» **Provided records**:
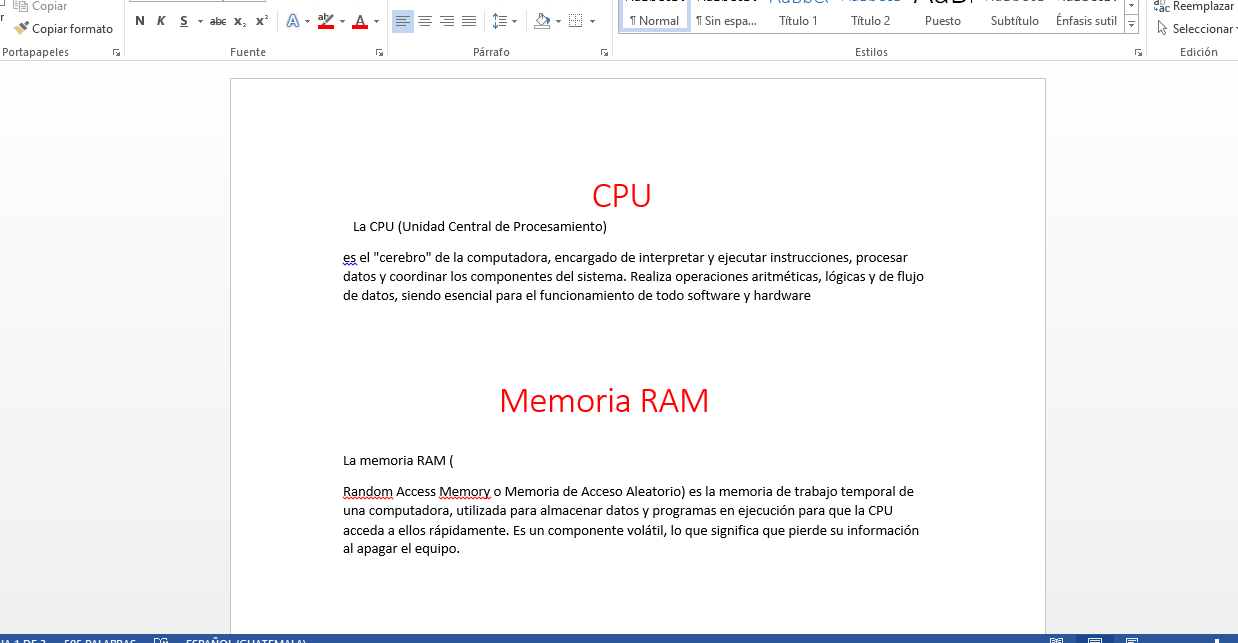Open the Fuente dialog launcher

[x=379, y=52]
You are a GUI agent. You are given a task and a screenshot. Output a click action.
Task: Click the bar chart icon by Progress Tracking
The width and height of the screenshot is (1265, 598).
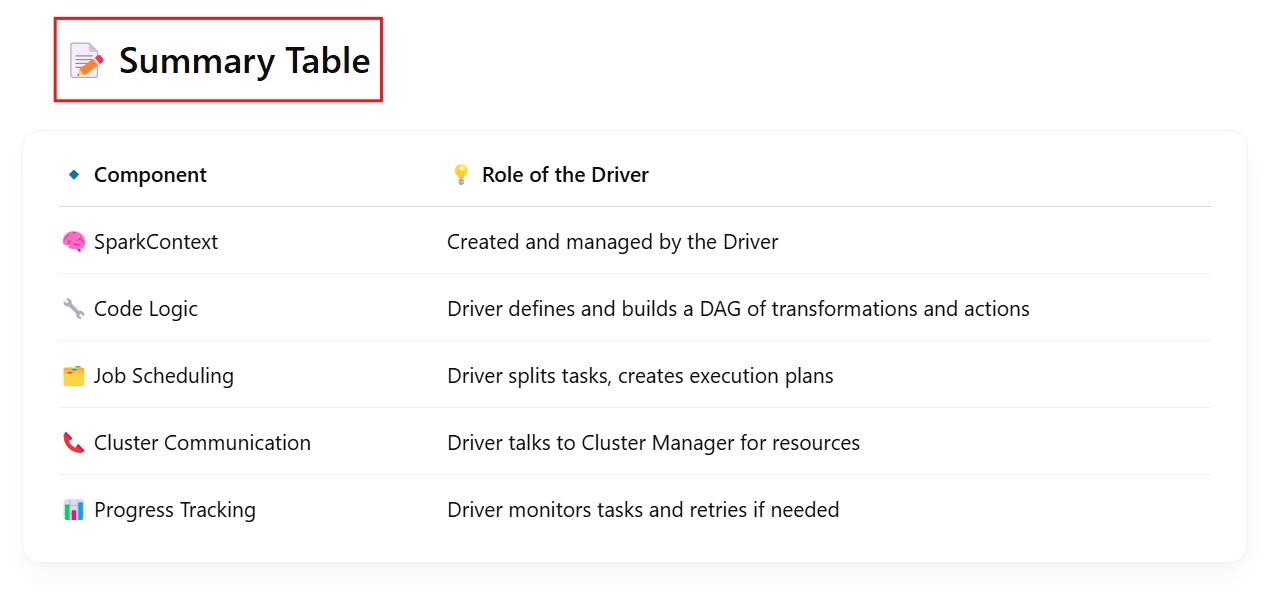pyautogui.click(x=73, y=510)
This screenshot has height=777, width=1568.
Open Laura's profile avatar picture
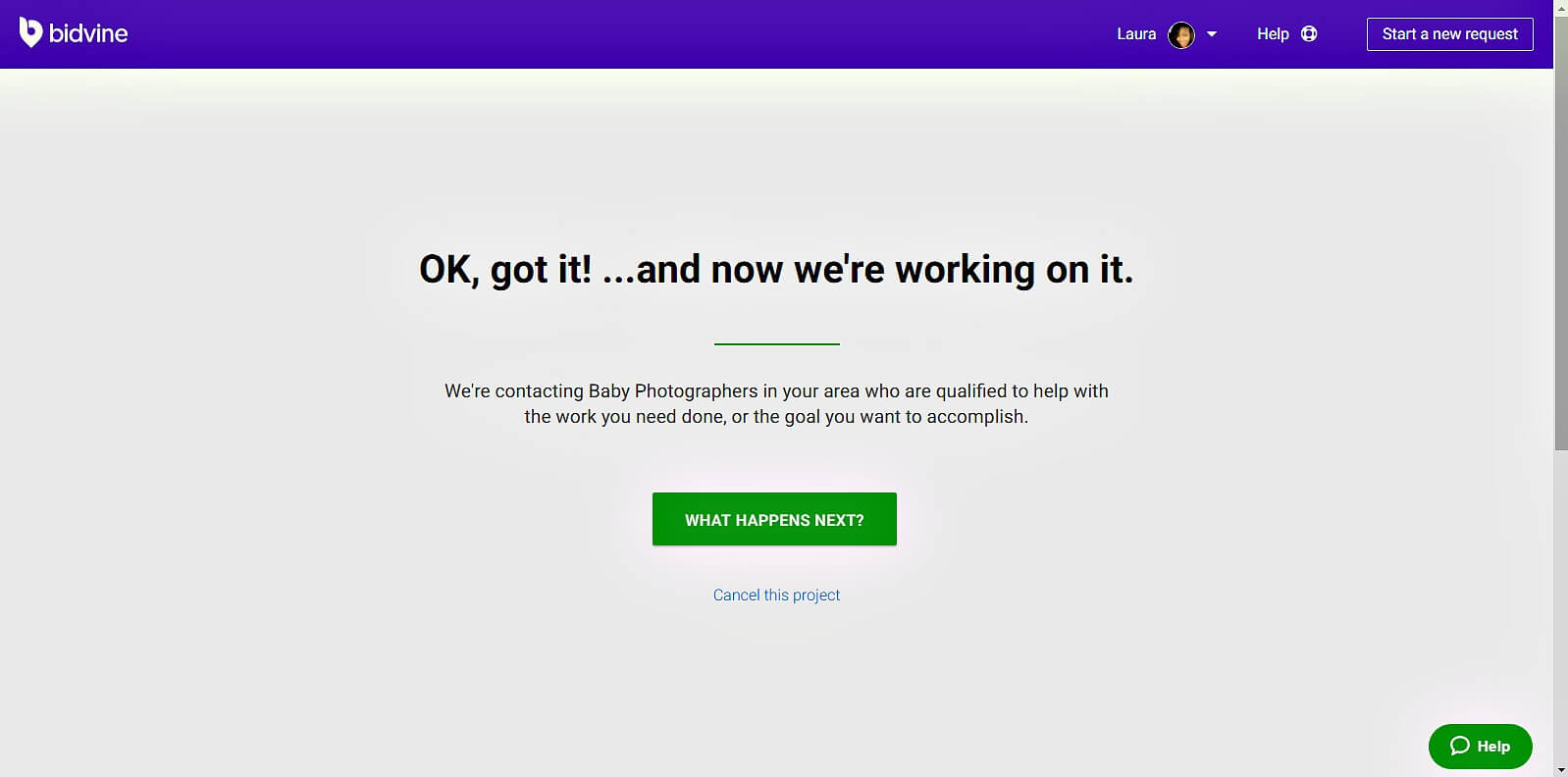[x=1181, y=34]
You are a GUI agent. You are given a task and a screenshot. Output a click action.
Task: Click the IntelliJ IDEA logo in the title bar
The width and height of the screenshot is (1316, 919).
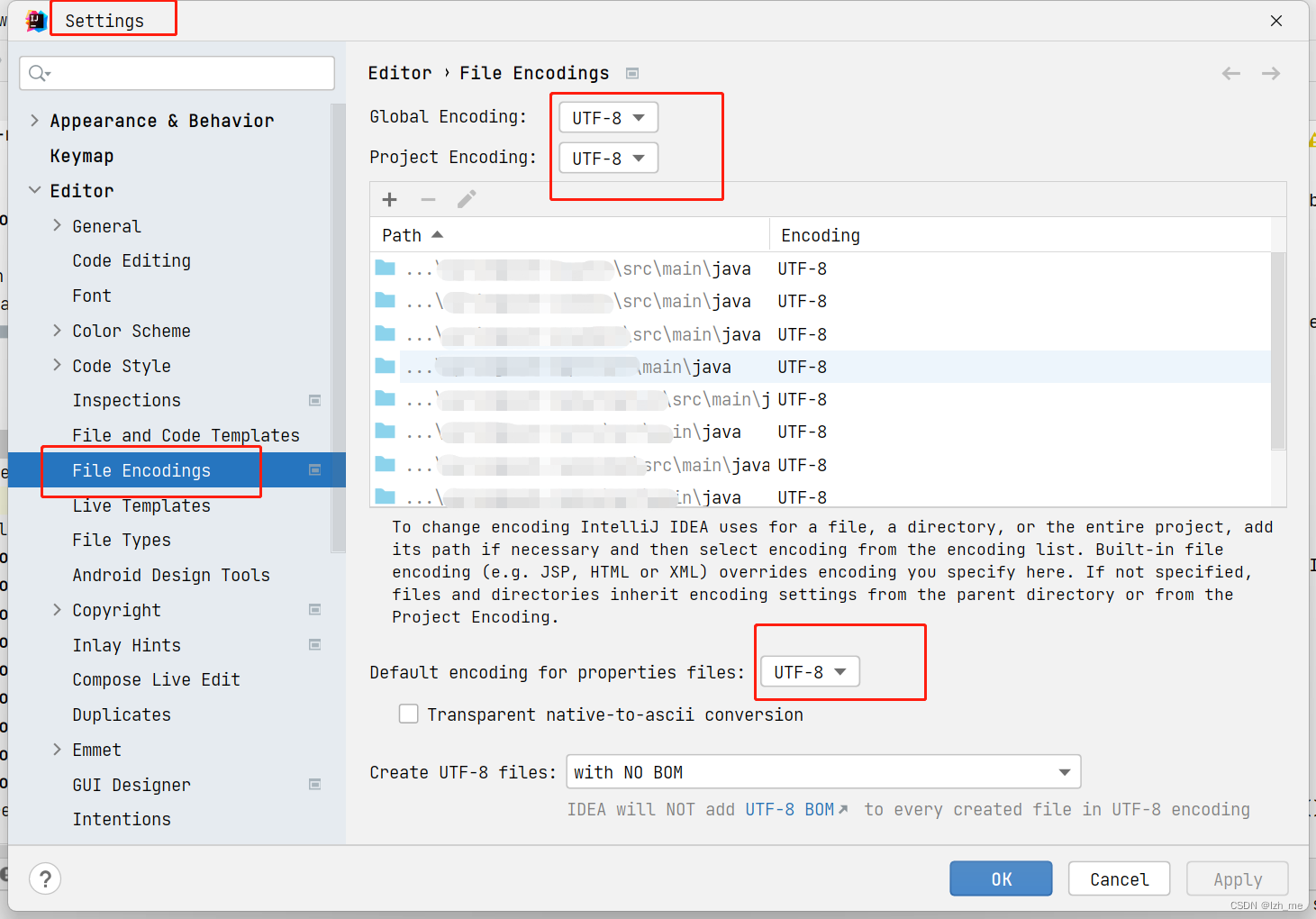[34, 19]
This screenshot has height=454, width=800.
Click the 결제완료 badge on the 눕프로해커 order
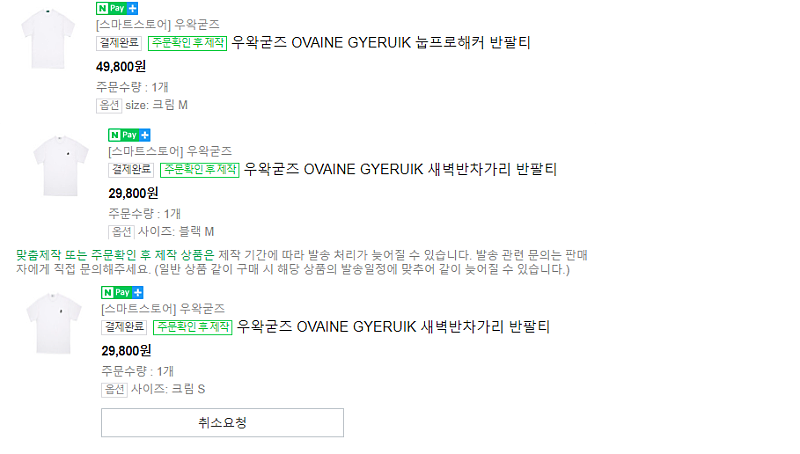pyautogui.click(x=119, y=43)
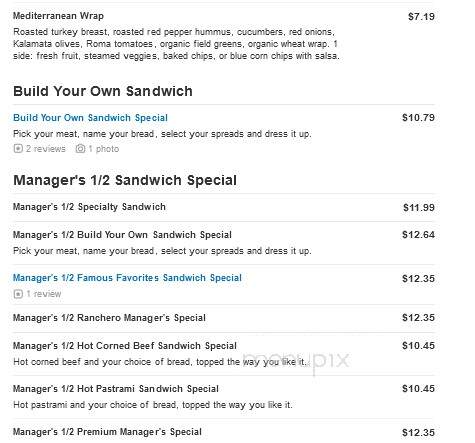Viewport: 475px width, 443px height.
Task: Open Manager's 1/2 Famous Favorites Sandwich Special
Action: (127, 278)
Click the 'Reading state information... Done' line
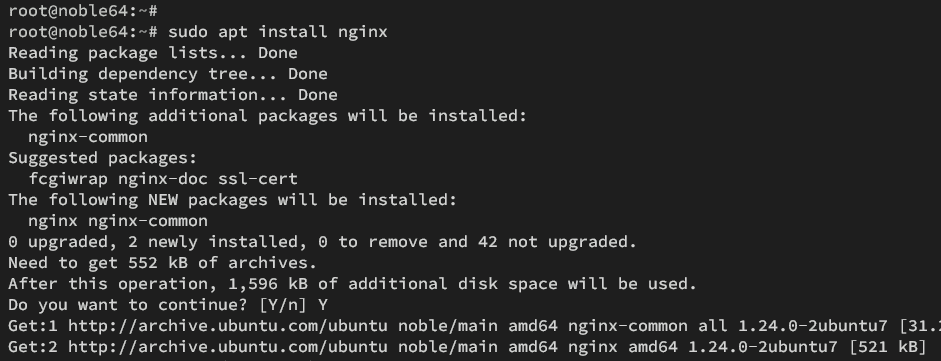941x361 pixels. click(173, 95)
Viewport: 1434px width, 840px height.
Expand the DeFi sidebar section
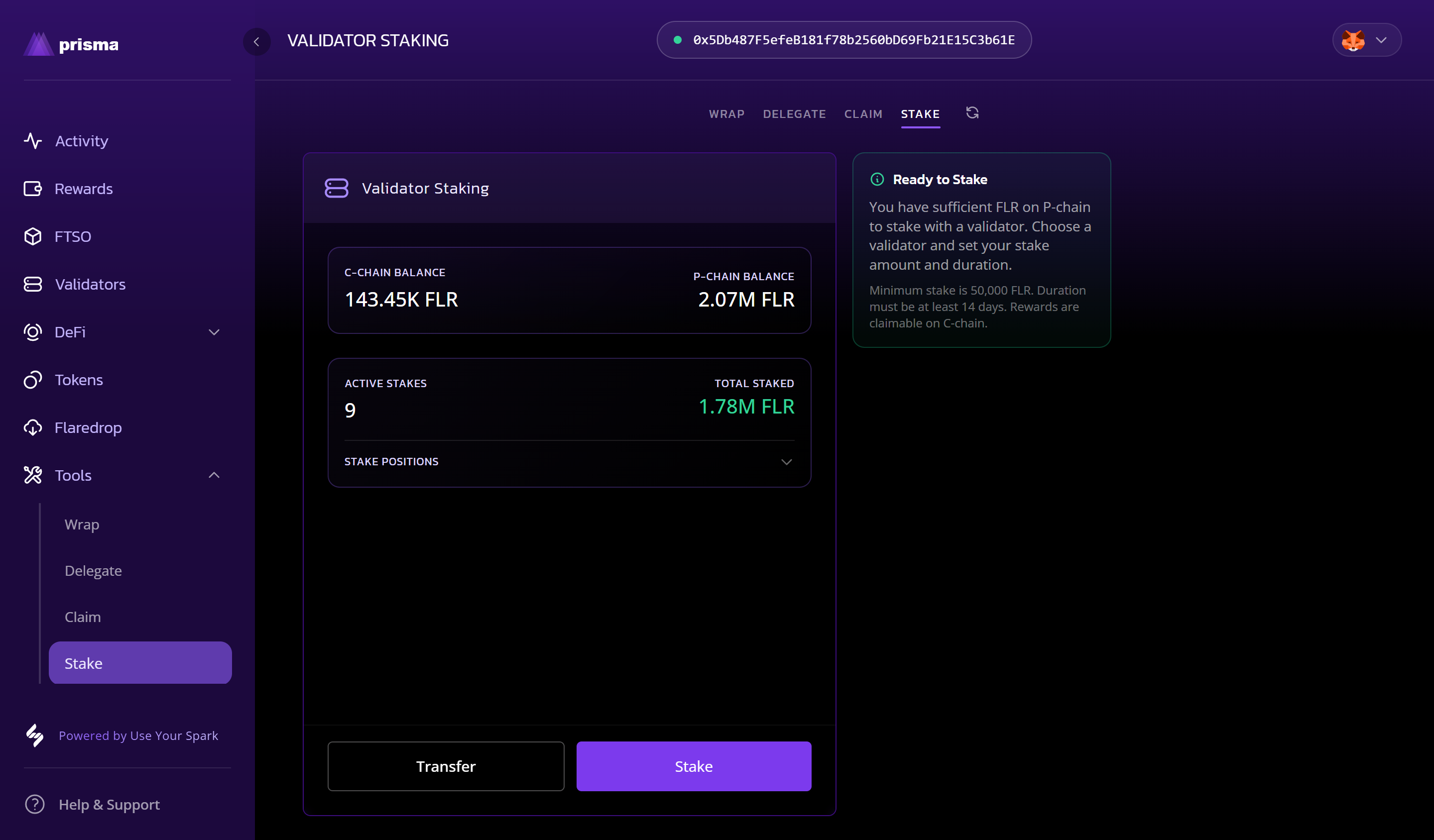coord(214,332)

» **To do**:
Across the records above, return every line that contains the word "This".

» **Solution below**:
This screenshot has height=777, width=1568.
This screenshot has height=454, width=800.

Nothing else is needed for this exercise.